#### Reading passage
On Tue, 20 Nov 2007 17:12:05 +0100 Dr. Werner Fink wrote:
> This small C program shows the problem:
> #include <locale.h>
> #include <stdlib.h>
> #include <stdio.h>
> int main()
> {
> char *str = "\\x81";
> wchar_t ret = (wchar_t)0;
> setlocale(LC_CTYPE, "ja_JP.SJIS");
> mbtowc((wchar_t*)0, (char*)0, MB_CUR_MAX);
> mbtowc(&ret, str, MB_CUR_MAX);
> printf("%c (0x%.2X) bytes=%d\n", ret, ret, mblen(str, MB_CUR_MAX));
> printf("%lc (0x%.2X) bytes=%d\n", ret, ret, mblen(str, MB_CUR_MAX));
> return 0;
> }
> the first printf() shows a latin1 Yen whereas the second
> printf() uses due the `l' modifier the wcrtomb() to return
> the old backslash. At least this happens with the glibc.
our linux.i386-64 only has
ja_JP
ja_JP.eucjp
ja_JP.ujis
ja_JP.utf8
the \\x81 was a red herring for me
I modified the test to set the locale from the env
#include <stdio.h>
#include <locale.h>
#include <stdlib.h>
int main()

#### Supplied records
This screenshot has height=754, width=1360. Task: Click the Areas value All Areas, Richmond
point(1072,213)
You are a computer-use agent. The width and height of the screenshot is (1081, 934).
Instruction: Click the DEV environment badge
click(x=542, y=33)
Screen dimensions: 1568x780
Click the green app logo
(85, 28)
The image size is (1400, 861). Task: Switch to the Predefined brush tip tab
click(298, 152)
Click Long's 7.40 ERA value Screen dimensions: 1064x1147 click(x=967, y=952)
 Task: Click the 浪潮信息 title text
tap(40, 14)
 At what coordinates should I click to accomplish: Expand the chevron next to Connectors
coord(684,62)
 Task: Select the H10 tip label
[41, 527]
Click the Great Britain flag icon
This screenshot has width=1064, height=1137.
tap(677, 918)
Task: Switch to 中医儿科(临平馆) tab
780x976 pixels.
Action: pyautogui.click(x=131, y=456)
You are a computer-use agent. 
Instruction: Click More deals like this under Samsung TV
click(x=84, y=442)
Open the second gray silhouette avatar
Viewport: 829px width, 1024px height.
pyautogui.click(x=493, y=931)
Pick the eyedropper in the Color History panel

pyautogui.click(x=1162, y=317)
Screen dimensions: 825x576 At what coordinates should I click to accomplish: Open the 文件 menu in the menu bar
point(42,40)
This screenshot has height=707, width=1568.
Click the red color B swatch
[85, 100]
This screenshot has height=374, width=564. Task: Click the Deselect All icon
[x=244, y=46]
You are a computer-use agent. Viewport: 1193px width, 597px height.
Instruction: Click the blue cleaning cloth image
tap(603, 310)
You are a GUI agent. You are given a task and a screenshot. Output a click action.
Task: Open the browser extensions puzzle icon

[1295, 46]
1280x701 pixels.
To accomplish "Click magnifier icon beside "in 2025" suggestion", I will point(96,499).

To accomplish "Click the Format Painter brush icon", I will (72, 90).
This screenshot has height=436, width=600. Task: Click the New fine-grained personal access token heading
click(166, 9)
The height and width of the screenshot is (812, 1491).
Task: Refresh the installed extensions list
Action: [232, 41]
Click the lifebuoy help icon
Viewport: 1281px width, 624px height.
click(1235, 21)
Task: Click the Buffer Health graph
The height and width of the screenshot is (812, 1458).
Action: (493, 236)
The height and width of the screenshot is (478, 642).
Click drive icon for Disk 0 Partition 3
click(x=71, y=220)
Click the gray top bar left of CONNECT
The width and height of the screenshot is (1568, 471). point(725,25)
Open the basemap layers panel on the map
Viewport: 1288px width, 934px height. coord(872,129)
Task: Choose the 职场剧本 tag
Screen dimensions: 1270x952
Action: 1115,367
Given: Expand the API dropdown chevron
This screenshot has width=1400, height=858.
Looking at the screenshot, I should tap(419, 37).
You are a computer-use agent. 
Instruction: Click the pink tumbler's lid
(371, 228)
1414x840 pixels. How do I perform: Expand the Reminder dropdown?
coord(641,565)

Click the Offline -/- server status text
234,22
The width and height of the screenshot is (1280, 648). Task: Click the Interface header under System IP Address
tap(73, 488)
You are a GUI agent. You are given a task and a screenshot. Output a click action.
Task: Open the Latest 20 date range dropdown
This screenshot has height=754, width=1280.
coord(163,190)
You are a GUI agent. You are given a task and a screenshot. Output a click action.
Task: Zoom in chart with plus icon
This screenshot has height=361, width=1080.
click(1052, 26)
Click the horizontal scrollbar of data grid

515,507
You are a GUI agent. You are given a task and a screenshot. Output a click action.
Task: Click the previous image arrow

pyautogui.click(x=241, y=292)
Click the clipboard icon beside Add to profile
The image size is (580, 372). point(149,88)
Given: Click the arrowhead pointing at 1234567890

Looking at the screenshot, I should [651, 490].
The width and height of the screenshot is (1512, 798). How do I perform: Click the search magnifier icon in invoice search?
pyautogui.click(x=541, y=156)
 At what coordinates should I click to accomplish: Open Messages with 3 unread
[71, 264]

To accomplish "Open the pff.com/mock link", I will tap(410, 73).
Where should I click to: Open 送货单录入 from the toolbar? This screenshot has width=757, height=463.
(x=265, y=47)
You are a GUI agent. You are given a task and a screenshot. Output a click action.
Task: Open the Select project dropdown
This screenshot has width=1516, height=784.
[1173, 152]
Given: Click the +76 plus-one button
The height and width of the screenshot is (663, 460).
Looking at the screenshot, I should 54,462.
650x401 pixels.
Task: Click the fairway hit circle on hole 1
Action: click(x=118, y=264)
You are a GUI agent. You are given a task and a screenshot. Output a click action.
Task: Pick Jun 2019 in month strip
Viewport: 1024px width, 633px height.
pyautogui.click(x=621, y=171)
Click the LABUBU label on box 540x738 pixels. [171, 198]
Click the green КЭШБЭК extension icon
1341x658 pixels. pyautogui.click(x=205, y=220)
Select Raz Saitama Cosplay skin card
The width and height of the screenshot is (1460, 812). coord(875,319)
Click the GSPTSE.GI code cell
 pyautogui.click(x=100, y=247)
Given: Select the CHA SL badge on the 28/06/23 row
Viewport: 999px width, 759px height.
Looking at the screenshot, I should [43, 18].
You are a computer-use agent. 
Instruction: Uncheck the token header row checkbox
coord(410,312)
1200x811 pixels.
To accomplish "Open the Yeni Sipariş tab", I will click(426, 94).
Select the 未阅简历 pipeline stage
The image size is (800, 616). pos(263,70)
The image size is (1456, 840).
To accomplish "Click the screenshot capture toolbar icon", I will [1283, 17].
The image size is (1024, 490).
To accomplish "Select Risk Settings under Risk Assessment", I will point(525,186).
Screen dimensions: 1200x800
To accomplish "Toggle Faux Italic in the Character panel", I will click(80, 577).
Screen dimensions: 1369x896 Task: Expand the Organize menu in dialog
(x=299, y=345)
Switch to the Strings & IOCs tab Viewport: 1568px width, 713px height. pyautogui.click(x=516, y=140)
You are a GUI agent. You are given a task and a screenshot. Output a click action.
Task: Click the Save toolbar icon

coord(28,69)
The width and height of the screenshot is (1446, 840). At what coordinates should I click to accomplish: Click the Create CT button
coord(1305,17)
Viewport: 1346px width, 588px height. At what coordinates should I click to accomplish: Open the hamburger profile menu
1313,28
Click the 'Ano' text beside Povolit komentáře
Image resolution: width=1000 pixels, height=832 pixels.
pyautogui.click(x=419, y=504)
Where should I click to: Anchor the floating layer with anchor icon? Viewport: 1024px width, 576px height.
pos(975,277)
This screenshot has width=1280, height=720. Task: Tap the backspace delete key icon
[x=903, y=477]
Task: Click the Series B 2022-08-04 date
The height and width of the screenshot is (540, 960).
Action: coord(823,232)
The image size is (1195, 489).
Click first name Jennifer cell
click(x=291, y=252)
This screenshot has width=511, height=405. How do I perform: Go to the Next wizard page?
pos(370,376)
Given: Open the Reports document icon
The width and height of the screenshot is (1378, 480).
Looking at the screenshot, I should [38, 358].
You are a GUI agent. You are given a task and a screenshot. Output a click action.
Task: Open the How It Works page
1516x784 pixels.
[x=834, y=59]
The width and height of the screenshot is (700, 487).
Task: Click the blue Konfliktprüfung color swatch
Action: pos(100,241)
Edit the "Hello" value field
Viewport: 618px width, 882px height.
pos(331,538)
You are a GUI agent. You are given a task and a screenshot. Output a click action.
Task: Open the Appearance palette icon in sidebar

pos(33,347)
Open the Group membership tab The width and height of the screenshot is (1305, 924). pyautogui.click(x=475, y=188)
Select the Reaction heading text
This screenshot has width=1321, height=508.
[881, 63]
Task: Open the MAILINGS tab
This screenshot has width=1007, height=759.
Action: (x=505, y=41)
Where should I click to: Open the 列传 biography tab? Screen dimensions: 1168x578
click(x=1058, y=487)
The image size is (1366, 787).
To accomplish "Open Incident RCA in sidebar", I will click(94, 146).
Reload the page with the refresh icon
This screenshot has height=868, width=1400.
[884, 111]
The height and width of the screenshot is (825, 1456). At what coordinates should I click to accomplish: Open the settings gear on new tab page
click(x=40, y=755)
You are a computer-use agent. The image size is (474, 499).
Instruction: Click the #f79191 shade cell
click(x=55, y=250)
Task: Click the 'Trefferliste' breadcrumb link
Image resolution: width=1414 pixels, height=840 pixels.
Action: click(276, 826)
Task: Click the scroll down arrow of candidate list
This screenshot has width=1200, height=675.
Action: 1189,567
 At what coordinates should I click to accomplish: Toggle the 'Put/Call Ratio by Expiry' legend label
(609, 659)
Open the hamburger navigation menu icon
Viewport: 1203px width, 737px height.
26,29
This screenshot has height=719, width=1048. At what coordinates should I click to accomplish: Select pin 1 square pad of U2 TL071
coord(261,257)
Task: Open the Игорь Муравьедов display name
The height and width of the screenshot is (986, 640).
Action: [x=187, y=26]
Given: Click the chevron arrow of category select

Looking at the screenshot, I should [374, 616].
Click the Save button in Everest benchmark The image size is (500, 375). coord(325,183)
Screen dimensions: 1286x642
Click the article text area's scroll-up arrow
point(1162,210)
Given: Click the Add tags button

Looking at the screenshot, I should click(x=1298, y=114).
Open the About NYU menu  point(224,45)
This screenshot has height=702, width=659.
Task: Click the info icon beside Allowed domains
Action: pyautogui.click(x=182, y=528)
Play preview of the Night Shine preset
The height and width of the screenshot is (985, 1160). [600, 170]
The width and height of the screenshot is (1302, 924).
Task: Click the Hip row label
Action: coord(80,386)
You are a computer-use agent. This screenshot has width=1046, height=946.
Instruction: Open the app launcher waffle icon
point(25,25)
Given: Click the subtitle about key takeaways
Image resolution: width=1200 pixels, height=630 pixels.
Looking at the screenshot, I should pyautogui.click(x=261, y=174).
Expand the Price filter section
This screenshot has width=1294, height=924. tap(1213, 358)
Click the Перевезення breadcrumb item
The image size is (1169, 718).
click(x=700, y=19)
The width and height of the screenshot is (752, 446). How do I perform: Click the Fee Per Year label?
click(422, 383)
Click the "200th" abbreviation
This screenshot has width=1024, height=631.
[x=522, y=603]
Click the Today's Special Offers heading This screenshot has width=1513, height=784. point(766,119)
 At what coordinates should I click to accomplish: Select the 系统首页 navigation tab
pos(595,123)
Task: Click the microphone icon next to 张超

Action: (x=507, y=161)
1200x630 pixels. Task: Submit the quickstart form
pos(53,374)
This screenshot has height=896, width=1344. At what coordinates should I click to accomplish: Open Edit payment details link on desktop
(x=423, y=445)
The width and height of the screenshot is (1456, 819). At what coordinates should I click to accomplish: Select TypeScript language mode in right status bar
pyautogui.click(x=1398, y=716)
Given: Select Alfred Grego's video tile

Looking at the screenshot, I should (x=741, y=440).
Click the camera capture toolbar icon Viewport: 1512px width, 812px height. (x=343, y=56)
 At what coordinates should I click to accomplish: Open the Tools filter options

#### What to do
1. In the records, rewrite the lines from the line with "The width and height of the screenshot is (1446, 840)." to the line with "pos(370,376)", swapping "Viewport" for "Window" and keeping everything else the same.
2. Continue the mailing-list thread about the C locale test program from where it stops.
The text and the records are unrelated to each other.

#### Task-by-task results
1.
The width and height of the screenshot is (1446, 840). At what coordinates should I click to accomplish: Click the Create CT button
coord(1305,17)
Window: 1346px width, 588px height. At what coordinates should I click to accomplish: Open the hamburger profile menu
1313,28
Click the 'Ano' text beside Povolit komentáře
Image resolution: width=1000 pixels, height=832 pixels.
pyautogui.click(x=419, y=504)
Where should I click to: Anchor the floating layer with anchor icon? Window: 1024px width, 576px height.
pos(975,277)
This screenshot has width=1280, height=720. Task: Tap the backspace delete key icon
[x=903, y=477]
Task: Click the Series B 2022-08-04 date
The height and width of the screenshot is (540, 960).
Action: coord(823,232)
The image size is (1195, 489).
Click first name Jennifer cell
click(x=291, y=252)
This screenshot has width=511, height=405. How do I perform: Go to the Next wizard page?
pos(370,376)

2.
{
char *str = "\\AZ";
wchar_t ret = (wchar_t)0;
printf("LC_ALL=%s\n", setlocale(LC_ALL, ""));
mbtowc((wchar_t*)0, (char*)0, MB_CUR_MAX);
mbtowc(&ret, str, MB_CUR_MAX);
printf("%s\n", str);
printf("%c (0x%.2X) bytes=%d\n", ret, ret, mblen(str, MB_CUR_MAX));
printf("%lc (0x%.2X) bytes=%d\n", ret, ret, mblen(str, MB_CUR_MAX));
return 0;
}
for all of the locales above I get the same result (modulo the LC_ALL value):
LC_ALL=ja_JP.ujis
\AZ
\ (0x5C) bytes=1
\ (0x5C) bytes=1
> Does the attachment fit your needs?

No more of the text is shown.